◆ How to complete this task ◆
Range to reproduce from the entries below: the line with "Task: Click the", the line with "267x209 pixels.", and every line in between. Give them exactly and give nothing else.

◆ Entries supplied ◆

━━━━━━

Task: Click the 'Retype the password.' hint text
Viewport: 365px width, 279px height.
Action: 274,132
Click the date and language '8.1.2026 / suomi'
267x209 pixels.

━━━━━━

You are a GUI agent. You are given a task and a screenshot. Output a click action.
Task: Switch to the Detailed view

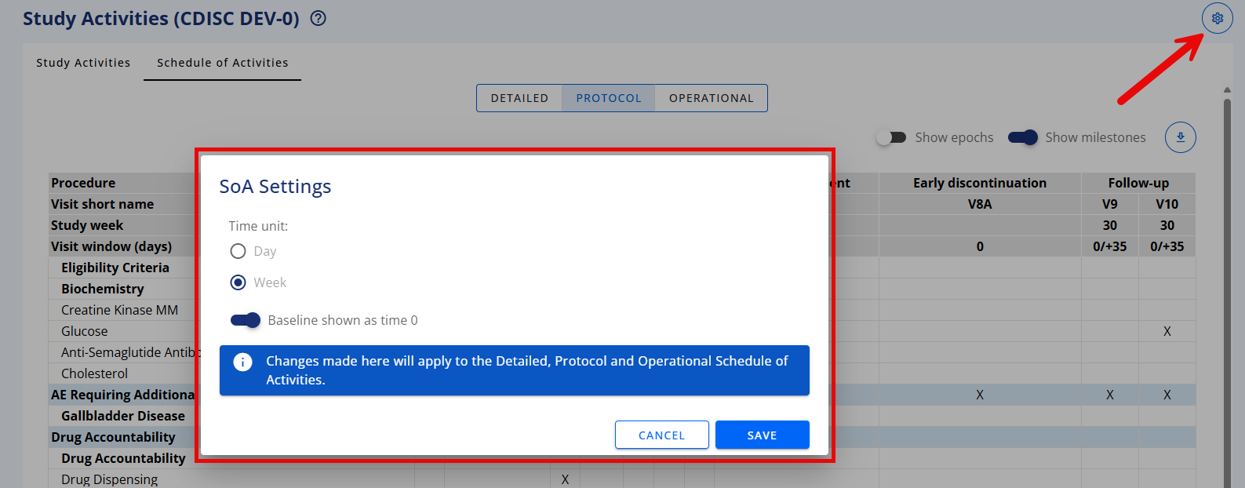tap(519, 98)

━━━━━━

◆ Completed task ◆
Task: Click the 'Retype the password.' hint text
Viewport: 365px width, 279px height.
Action: 274,132
Click the date and language '8.1.2026 / suomi'
267x209 pixels.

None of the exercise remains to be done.